╭──
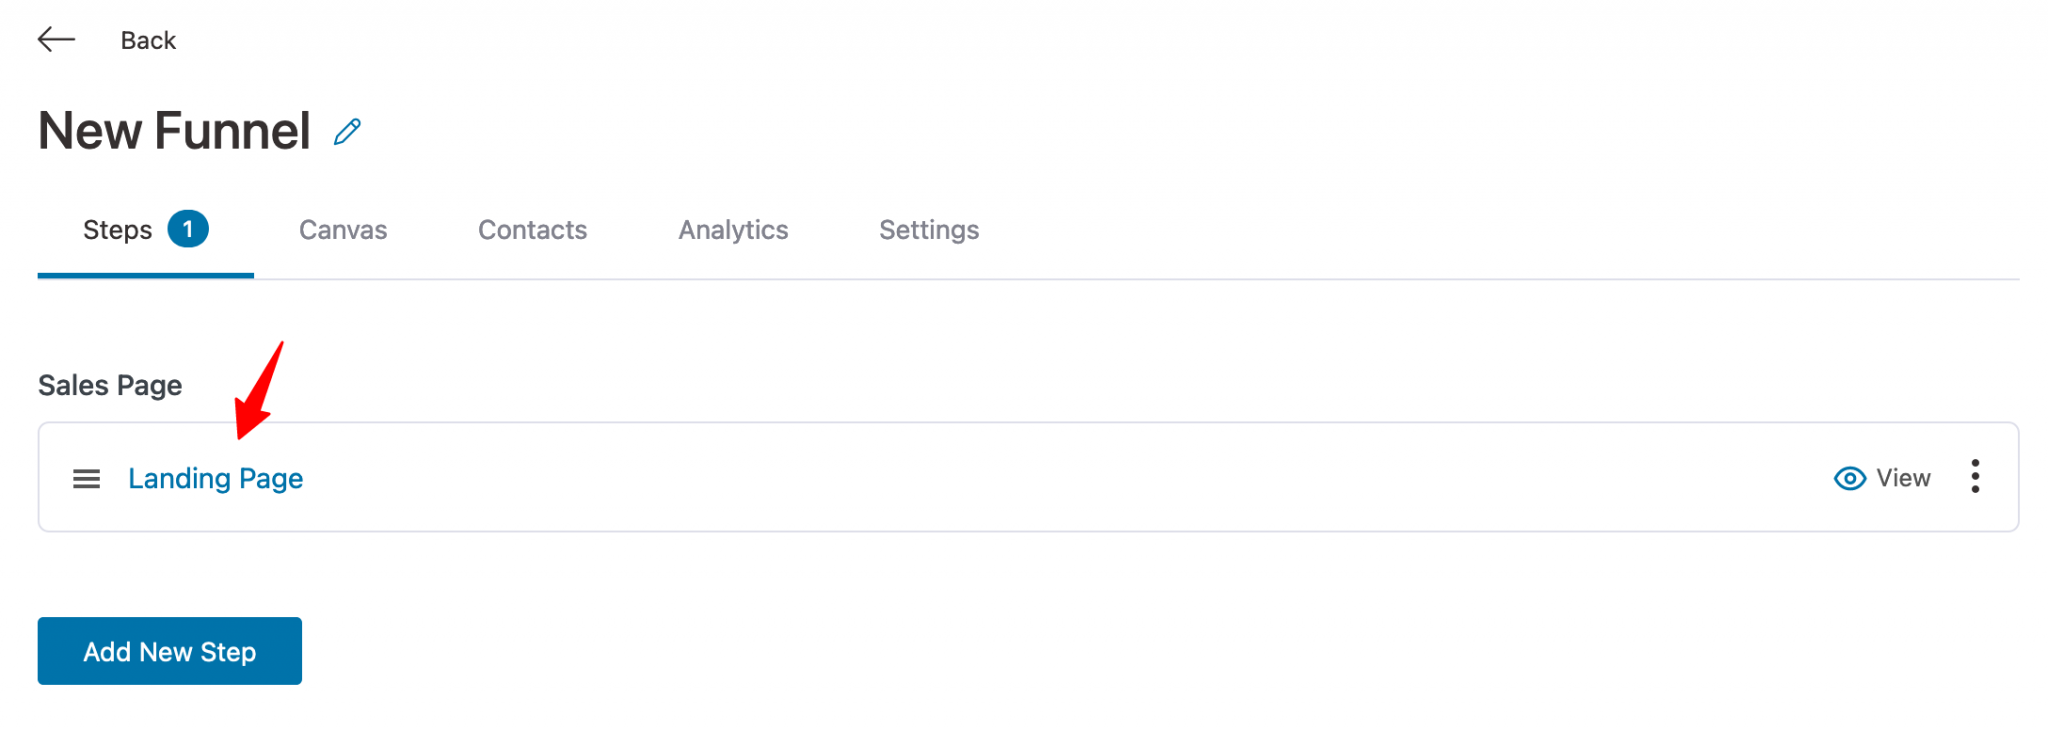Click the Steps count badge showing 1
Screen dimensions: 2048x730
coord(188,228)
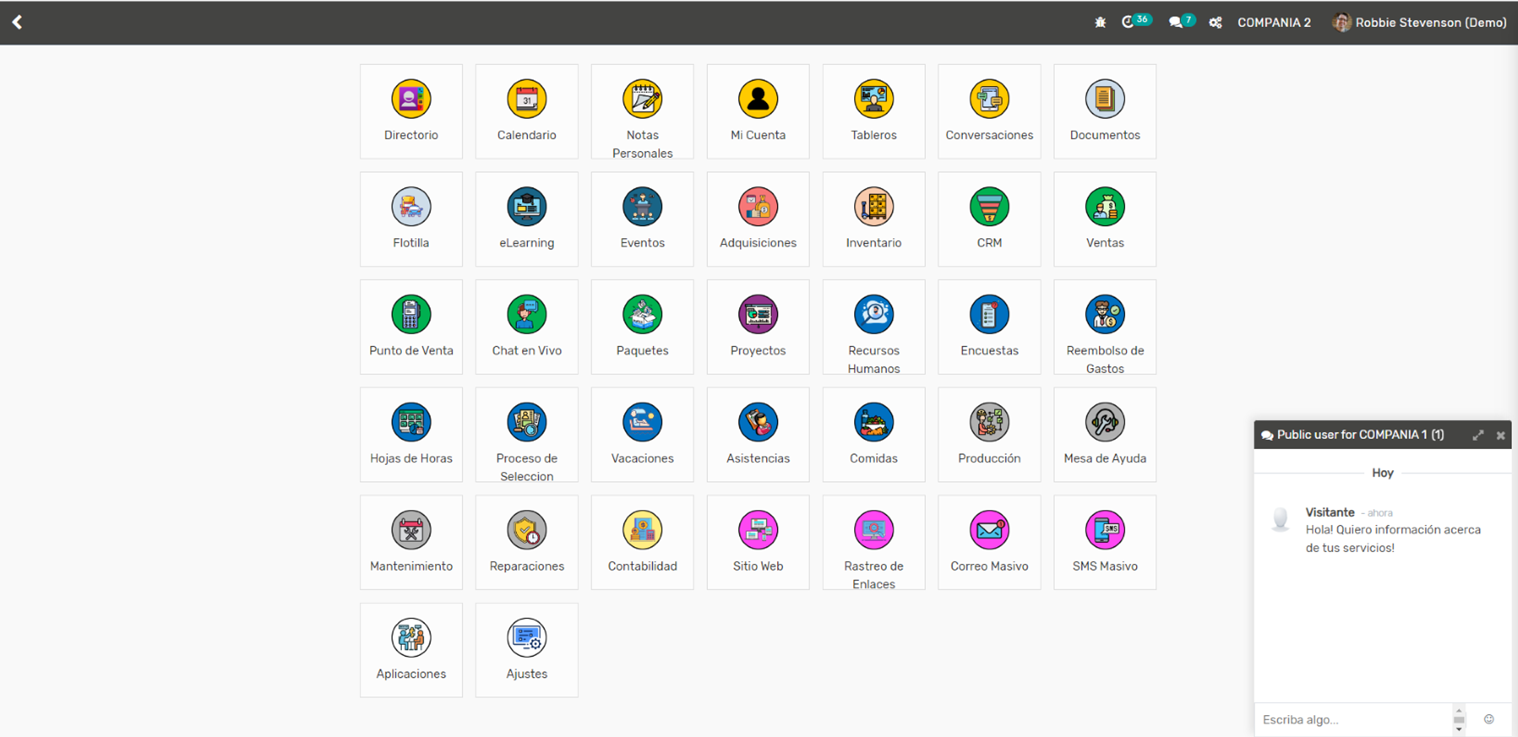Open activities clock icon with 36 badge
The image size is (1518, 737).
point(1129,22)
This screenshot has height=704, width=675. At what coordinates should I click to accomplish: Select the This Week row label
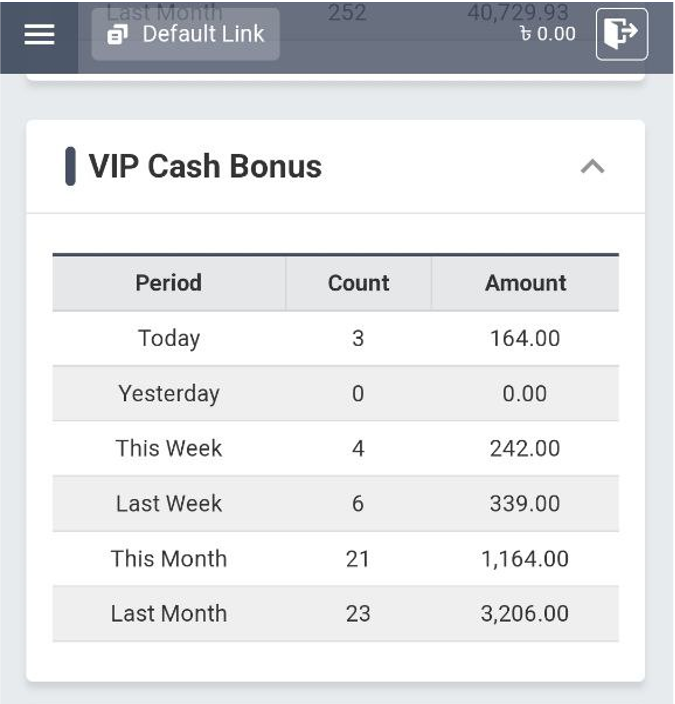tap(168, 448)
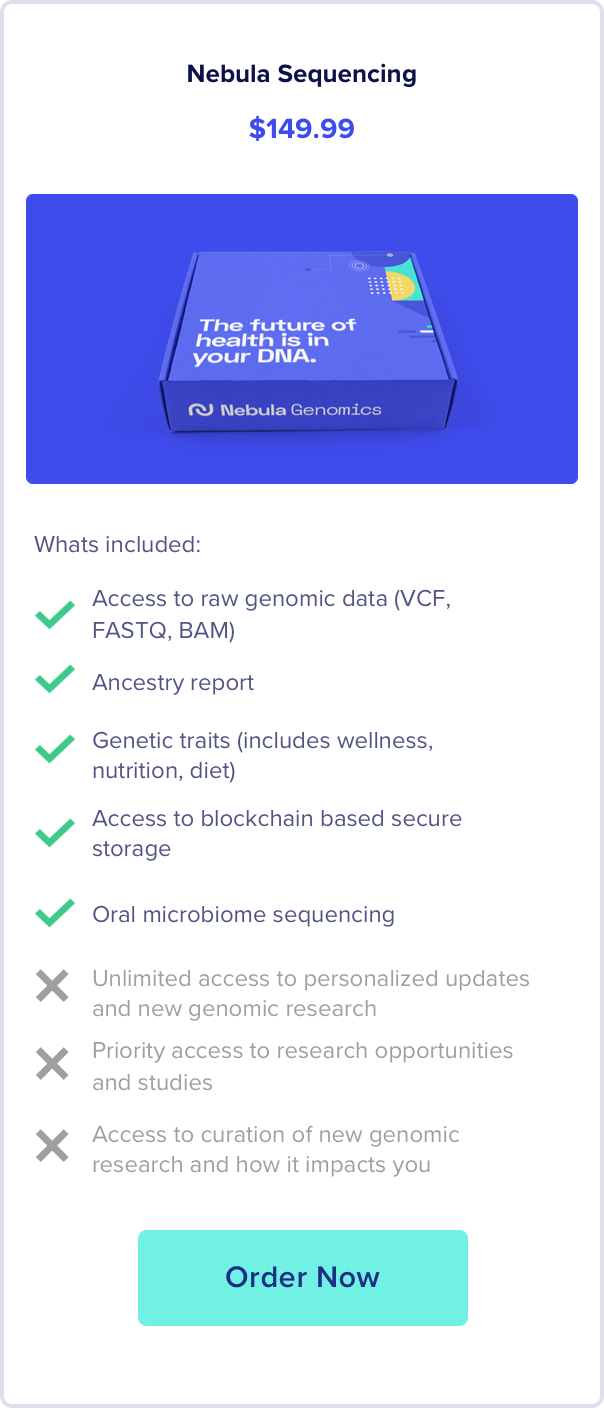The image size is (604, 1408).
Task: Click the 'Whats included:' heading
Action: pyautogui.click(x=118, y=545)
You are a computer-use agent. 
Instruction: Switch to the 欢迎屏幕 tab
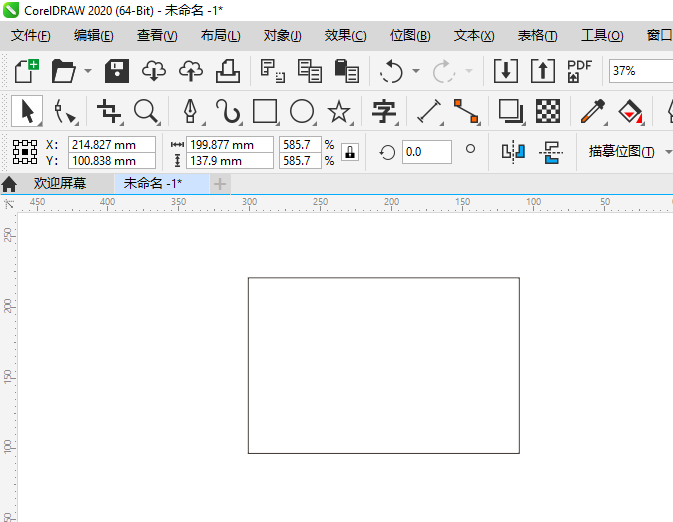tap(60, 184)
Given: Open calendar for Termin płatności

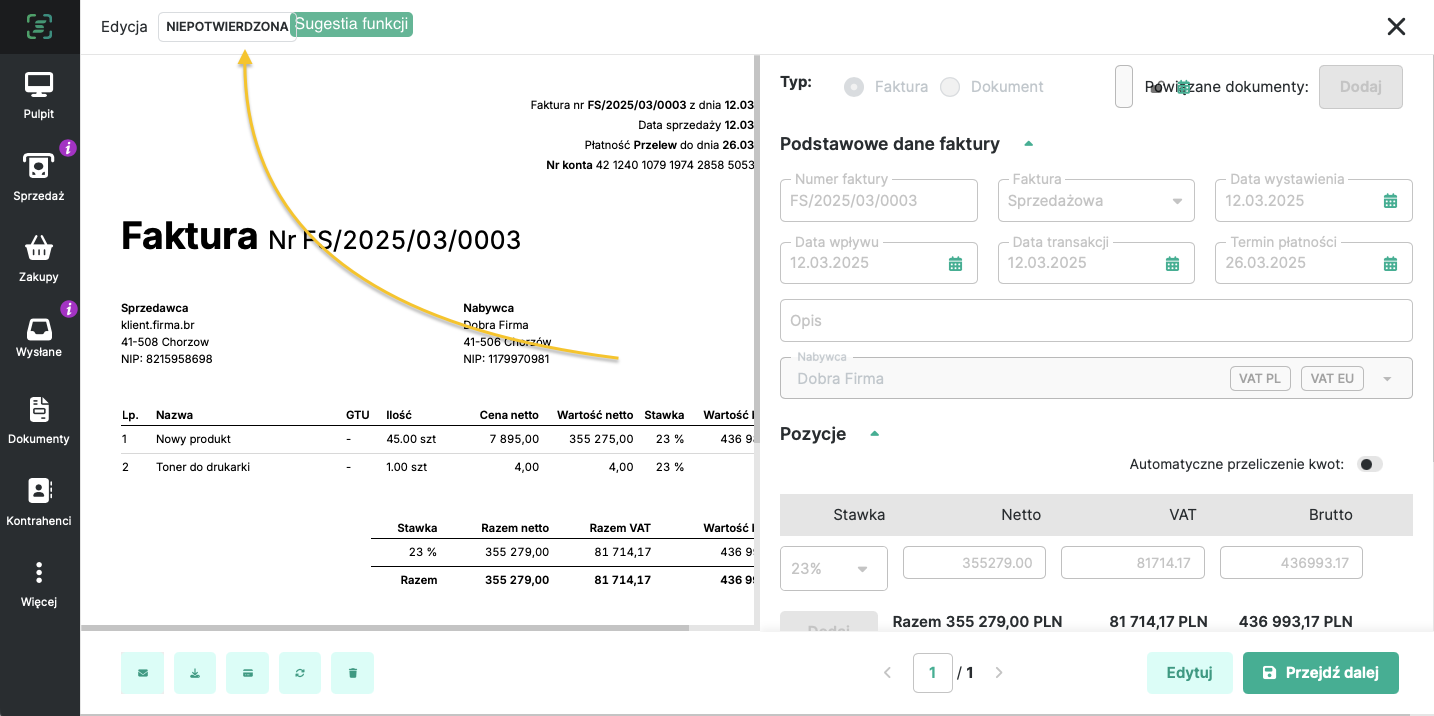Looking at the screenshot, I should coord(1389,263).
╰──
__What the exercise asks__.
Only the lines from the one with "Instruction: Switch to the 欢迎屏幕 tab" through the end of the listing above should be output, exactly as written and with no pictures.

__Output__.
Instruction: Switch to the 欢迎屏幕 tab
tap(60, 184)
Given: Open calendar for Termin płatności

Looking at the screenshot, I should coord(1389,263).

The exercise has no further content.